+++ RECORDS PROVIDED
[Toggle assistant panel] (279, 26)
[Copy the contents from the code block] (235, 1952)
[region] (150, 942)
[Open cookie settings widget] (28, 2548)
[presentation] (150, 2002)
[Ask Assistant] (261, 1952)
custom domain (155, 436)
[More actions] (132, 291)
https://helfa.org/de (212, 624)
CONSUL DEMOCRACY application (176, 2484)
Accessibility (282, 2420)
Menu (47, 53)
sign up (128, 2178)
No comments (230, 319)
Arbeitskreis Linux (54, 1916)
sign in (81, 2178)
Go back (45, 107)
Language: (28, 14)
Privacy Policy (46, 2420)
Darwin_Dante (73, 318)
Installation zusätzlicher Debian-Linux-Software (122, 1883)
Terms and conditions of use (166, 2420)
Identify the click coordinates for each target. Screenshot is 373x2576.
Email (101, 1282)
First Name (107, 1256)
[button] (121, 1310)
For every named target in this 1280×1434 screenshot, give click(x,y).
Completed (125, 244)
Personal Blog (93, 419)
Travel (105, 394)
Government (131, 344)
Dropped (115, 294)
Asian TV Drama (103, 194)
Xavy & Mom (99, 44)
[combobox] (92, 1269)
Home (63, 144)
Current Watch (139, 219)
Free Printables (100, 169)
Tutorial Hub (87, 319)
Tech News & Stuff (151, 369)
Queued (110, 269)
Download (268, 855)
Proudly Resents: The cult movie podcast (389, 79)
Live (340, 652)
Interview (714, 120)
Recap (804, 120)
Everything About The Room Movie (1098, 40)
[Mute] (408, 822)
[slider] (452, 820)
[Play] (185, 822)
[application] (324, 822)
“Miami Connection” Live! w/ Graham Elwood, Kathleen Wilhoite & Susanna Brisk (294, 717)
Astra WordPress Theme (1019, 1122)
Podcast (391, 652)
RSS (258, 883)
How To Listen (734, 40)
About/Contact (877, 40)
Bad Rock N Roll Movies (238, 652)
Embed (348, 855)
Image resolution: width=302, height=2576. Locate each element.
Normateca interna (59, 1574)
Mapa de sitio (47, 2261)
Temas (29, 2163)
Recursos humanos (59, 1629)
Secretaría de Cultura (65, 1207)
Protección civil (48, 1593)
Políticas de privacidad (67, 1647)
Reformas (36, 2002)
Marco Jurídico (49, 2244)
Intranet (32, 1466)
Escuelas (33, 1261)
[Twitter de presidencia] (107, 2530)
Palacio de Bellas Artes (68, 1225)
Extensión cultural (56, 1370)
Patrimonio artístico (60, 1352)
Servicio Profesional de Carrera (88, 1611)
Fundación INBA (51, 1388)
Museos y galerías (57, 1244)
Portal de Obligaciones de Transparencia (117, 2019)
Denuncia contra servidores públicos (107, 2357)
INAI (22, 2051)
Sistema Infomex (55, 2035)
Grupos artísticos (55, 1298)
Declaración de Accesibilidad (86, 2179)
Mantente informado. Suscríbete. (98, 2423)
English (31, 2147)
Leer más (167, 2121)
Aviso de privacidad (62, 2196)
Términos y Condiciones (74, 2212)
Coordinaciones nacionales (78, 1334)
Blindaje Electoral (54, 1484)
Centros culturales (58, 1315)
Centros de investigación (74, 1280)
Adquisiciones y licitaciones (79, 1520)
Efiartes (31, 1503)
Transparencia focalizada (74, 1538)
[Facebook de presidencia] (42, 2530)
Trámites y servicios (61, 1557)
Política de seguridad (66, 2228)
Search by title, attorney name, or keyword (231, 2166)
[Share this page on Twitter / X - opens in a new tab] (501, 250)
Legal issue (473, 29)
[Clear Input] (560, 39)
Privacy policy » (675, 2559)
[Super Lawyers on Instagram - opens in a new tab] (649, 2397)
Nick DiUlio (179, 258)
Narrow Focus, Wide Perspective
++++++
TASK DETAILS ▸ Only the lines above starting at the line that holds "Language: (28, 14)" and ending at the line that holds "For every named" are to be repeated, exactly and in full.

PROBLEM SOLUTION ▸
Language: (28, 14)
Privacy Policy (46, 2420)
Darwin_Dante (73, 318)
Installation zusätzlicher Debian-Linux-Software (122, 1883)
Terms and conditions of use (166, 2420)
Identify the click coordinates for each target. Screenshot is 373x2576.
Email (101, 1282)
First Name (107, 1256)
[button] (121, 1310)
For every named target in this 1280×1434 screenshot, give click(x,y).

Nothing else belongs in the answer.